Finally!! The sandhill cranes (Grus canadensis) are back!
Each February Leonard and I anxiously listen for the loud, harsh calls of the sandhill cranes. Their return, for us, signals that spring is indeed on the way. Although snow often falls as late as May or even June in our area, the sandhill cranes mean spring!
Last October I noted that the cranes’ southern migration was later than usual. Early yesterday morning I heard the sandhill cranes. Later Leonard confirmed that he also heard them. We went across the road to the Ash Creek Wildlife Area and saw at least a hundred cranes flying overhead and many more on the ground. February 18th is the return date this year.

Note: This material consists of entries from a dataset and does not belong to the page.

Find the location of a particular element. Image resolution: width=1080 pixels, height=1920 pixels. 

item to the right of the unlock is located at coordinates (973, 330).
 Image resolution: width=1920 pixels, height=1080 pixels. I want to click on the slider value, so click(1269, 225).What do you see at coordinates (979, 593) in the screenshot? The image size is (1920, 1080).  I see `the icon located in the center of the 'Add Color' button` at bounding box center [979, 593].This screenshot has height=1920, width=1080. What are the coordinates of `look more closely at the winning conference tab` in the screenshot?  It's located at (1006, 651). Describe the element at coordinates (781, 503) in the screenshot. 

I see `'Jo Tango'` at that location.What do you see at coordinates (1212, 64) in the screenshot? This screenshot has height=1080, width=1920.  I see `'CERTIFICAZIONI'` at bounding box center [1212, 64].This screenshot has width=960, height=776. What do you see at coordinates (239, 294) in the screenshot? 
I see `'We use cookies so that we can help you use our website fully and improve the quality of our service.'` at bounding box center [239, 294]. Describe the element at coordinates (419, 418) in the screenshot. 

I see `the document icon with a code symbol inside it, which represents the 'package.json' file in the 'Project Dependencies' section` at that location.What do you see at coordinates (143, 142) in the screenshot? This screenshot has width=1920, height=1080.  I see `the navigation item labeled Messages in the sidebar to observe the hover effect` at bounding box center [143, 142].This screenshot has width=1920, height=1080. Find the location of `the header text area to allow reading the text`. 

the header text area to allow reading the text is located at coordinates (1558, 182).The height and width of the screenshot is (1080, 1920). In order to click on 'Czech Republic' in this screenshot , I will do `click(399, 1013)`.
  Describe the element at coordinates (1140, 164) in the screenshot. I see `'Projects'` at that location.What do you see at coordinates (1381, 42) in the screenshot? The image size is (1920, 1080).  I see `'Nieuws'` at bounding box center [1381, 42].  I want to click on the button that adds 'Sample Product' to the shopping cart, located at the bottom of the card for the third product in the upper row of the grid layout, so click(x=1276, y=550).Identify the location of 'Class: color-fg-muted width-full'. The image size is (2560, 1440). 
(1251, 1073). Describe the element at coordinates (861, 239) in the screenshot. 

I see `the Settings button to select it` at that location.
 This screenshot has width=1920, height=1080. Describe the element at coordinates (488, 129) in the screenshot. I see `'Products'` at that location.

Over the last five years the sandhill cranes’ return dates were:
2011 – February 12th; 2010 – February 17th; 2009 – February 25th; 2008 – February 16th; 2007 – February 11th.
For a while these tall gray birds with the red cap will remain in groups. Perennially monogamous, they will eventually pair off and nest in territorial pairs. After the cinnamon-colored chicks are grown, the cranes will again form large groups for their fall migration. Families stay together and fly south as a unit. Until next fall we can watch them as they raise their chicks and constantly probe in the wet soil and marshland for grasses, seeds, bulbs, tubers, insects, other invertebrates and small vertebrates. And their calls will echo across Big Valley.
These pictures were taken in Big Valley at the Wildlife Area and along County Road 87. Snow geese (Chen caerulescens) and greater white-fronted geese (Anser albifrons) share a field with the sandhill cranes in one photo.